Is `S2(char)` well-formed? If so, then how do you propose to stop people
from accessing `p->y`?
Lastly, you haven't mentioned what you'll do about
struct S3 {
int x, y, z;
S3(int) : z(3), { puts("hello"); }, y(2), { puts("world"); }, x(1) {}
};
nor
struct S4 {
int x, y, z;
S4(int) : x(1), { return; }, y(2), z(3) { puts("so this is never
reached?"); }
};
Okay, now I want to return to the weak motivation, by showing how I'd
refactor your example code to work in today's C++.
Example:
>
> class Foo {
> std::vector<int> myVec;
> Bar bar;
>
> public:
> Foo(const std::vector<int>& inVec):
> myVec(inVec.rbegin(), inVec.rend()),
> {
> std::transform
> (
> myVec.begin(),
> myVec.end(),
> myVec.begin(),
> &[](int i){return ++i;}
> );
> },
> bar(myVec.begin(), myVec.end())
> {}
> };
>
I would write this as
class Foo {
std::vector<int> myVec;
Bar bar;
public:
explicit Foo(const std::vector<int>& inVec) :
myVec(rev_and_inc(inVec)),
bar(myVec.begin(), myVec.end())
{}
private:
static std::vector<int> rev_and_inc(const std::vector<int>& inVec) {
std::vector<int> result(inVec.rbegin(), inVec.rend());
for (int& elt : result) ++elt;
return result;
}
};
This code is exactly as efficient as the code you wrote, thanks to copy
elision. It's also easier to read. It's also portable to C++11 compilers.
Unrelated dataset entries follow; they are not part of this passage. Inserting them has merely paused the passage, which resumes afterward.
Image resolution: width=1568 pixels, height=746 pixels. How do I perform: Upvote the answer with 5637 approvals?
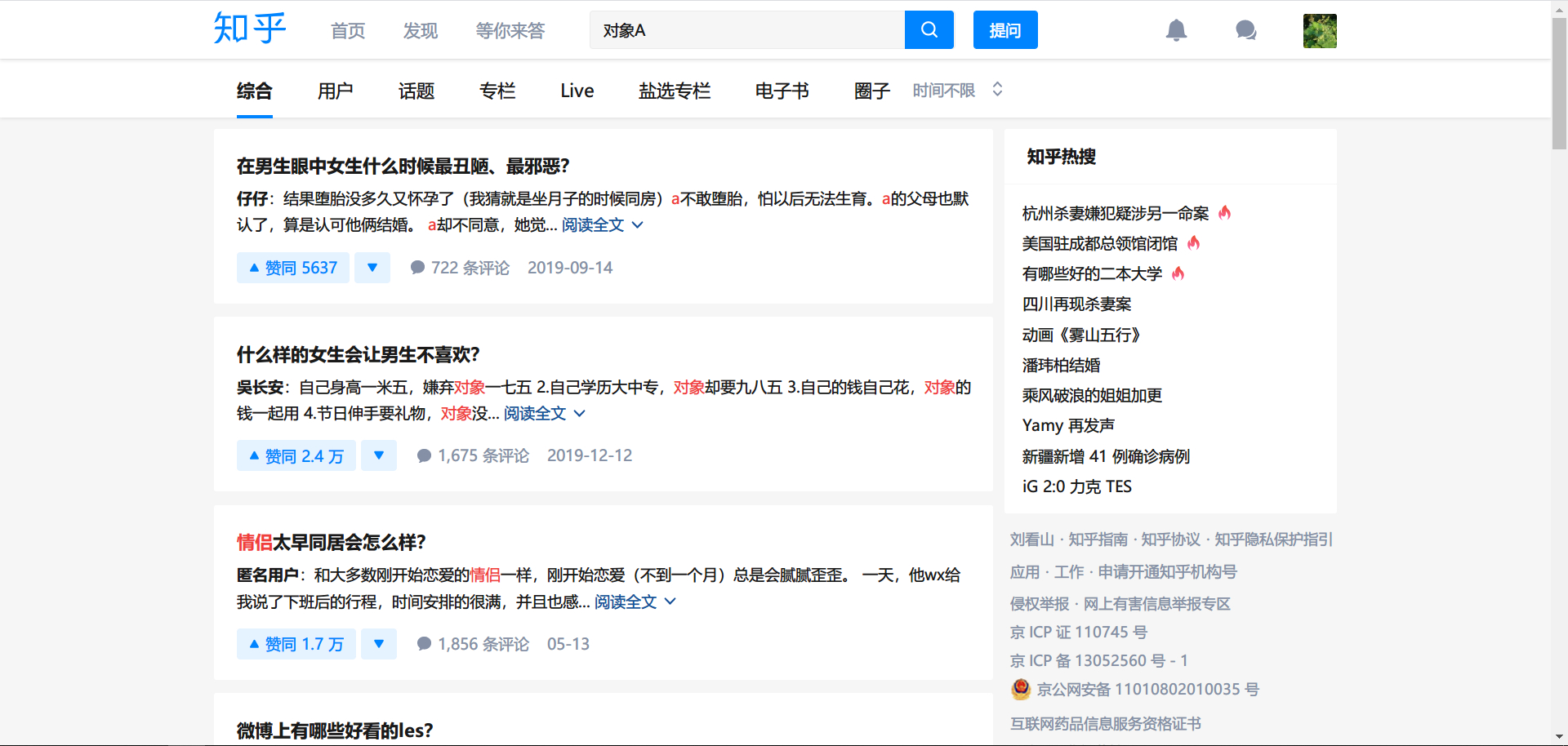[293, 268]
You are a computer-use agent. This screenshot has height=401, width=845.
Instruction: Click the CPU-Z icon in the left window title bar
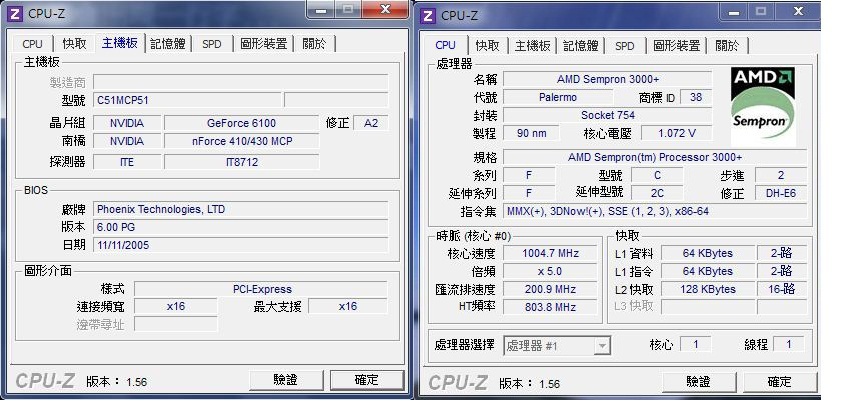16,12
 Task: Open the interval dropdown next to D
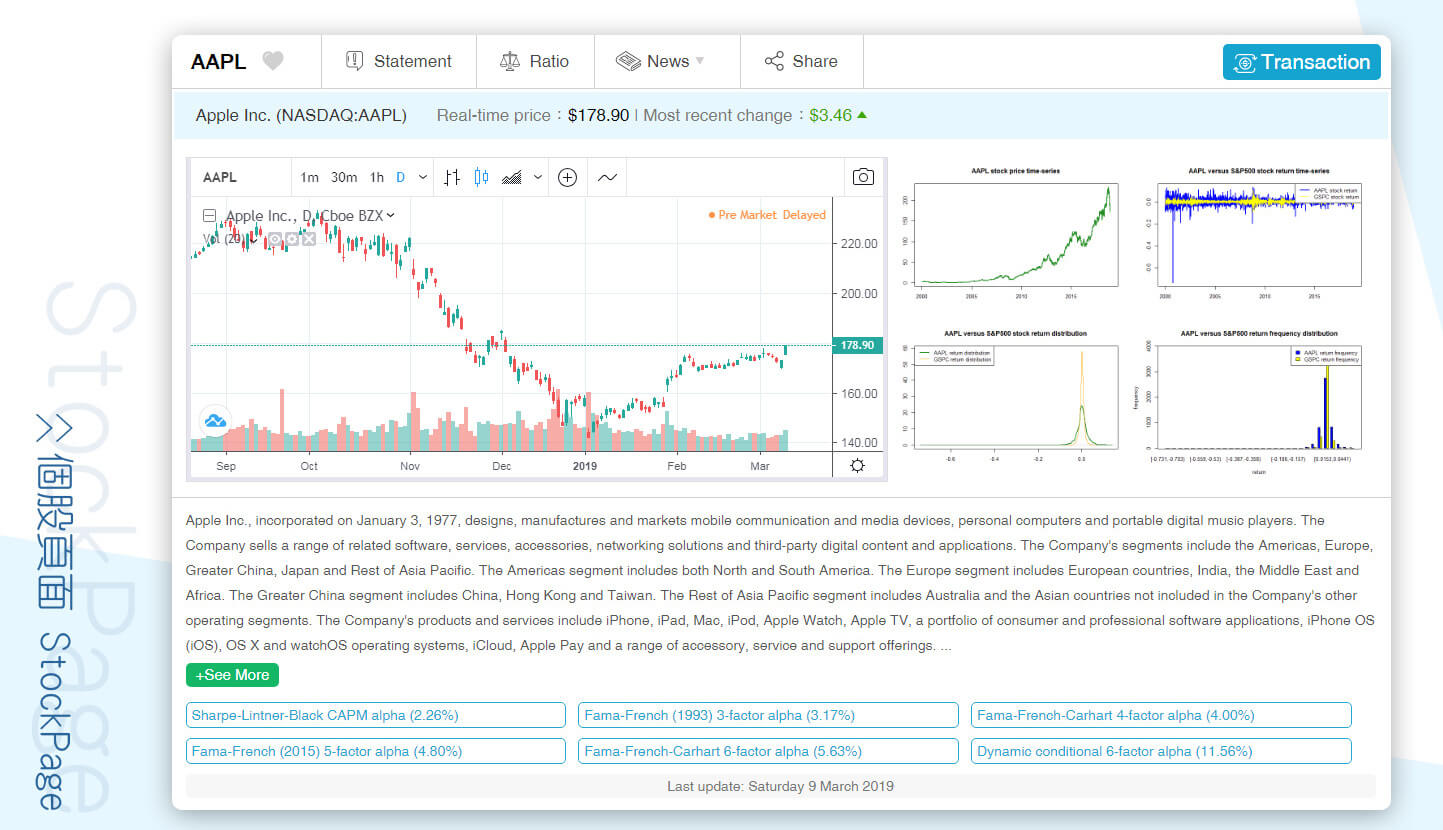(x=422, y=176)
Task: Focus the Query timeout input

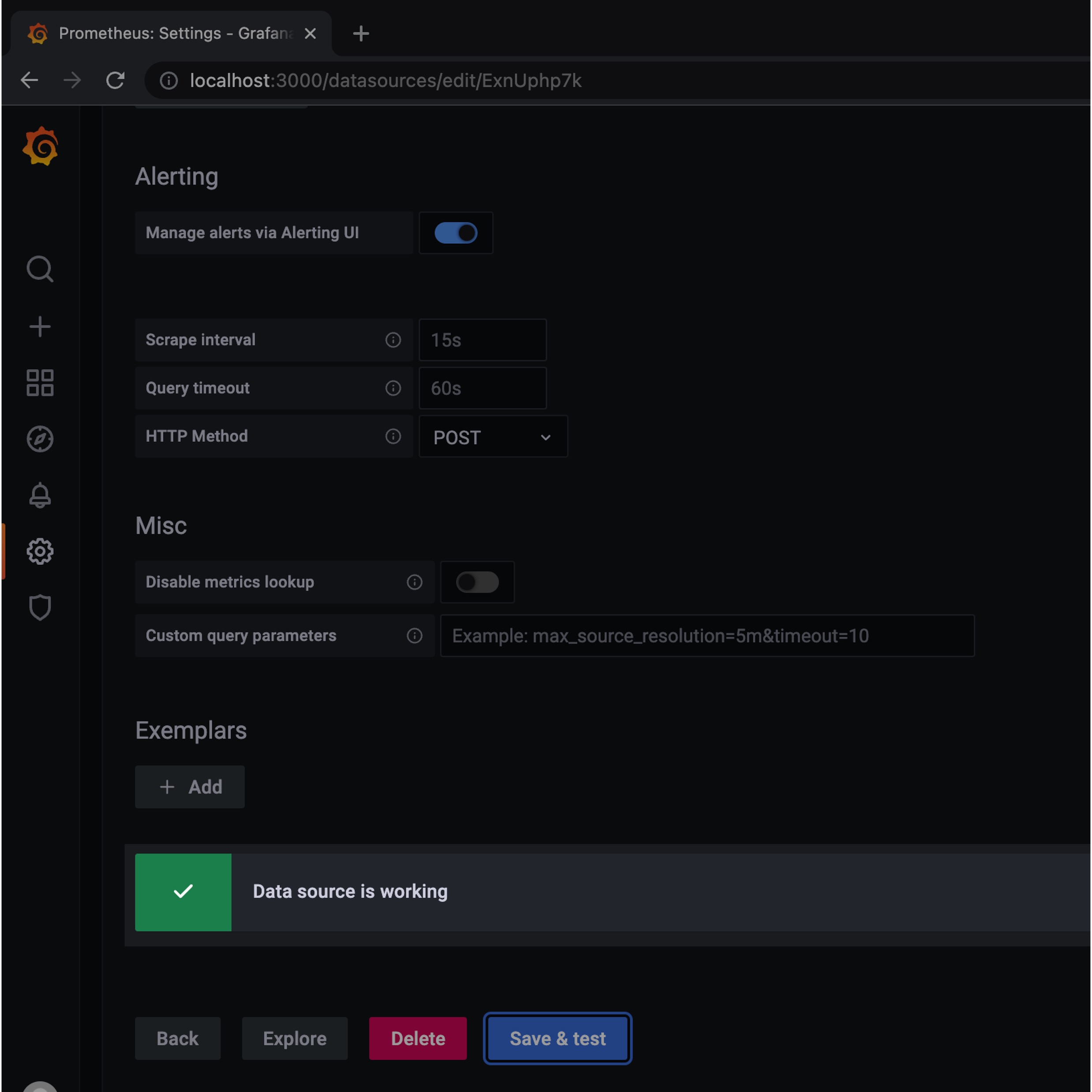Action: pos(482,388)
(In fact, the only reason it's not valid *C++03* is because I turned your
`std::transform` into a C++11 for-loop for readability's sake.)
I hesitate to claim that you'll never find *any* sufficient motivation for
your proposal, but the code you've presented certainly isn't sufficient
motivation to justify a language change (let alone a language change that
claims so much useful real-estate).
HTH,
–Arthur
std-proposals_at_[hidden]> wrote:
>
> As a (contrived) example, let's say I have a class (called Foo) that
> takes in a const-reference to a vector. It is going to store a reversed
> copy of the vector with all of the elements also incremented as a member.
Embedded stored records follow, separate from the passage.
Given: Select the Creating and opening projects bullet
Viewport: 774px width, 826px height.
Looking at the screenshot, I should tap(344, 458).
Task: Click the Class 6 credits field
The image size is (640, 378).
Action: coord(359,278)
> Additionally, it is going to have a member of type Bar, which is
> constructed by taking in iterators to the reversed-and-incremented vector.
> There's no easy way to do that today. Some solutions might be [...]
>
A proposal with this degree of "real-estate claimage" needs to have better
motivation than a single contrived example where you already know how to
work around it anyway.
I say that your proposal claims a lot of syntactic (and mental) real-estate
because it appears to collide with the long-desired feature of
"member-initializer-list with trailing comma." Consider:
struct S1 {
int x, y, z;
S1() : x(1), y(2), z(3),
{}
};
Under your proposal, IIUC, this would be ill-formed code: the compiler
would see `};` when it was expecting another `,` followed by a
member-initializer. But there's already a fair bit of support (from the
machine-generated-code crowd) for this to be well-formed and for the
compiler to simply ignore the trailing `,` after z's member-initializer.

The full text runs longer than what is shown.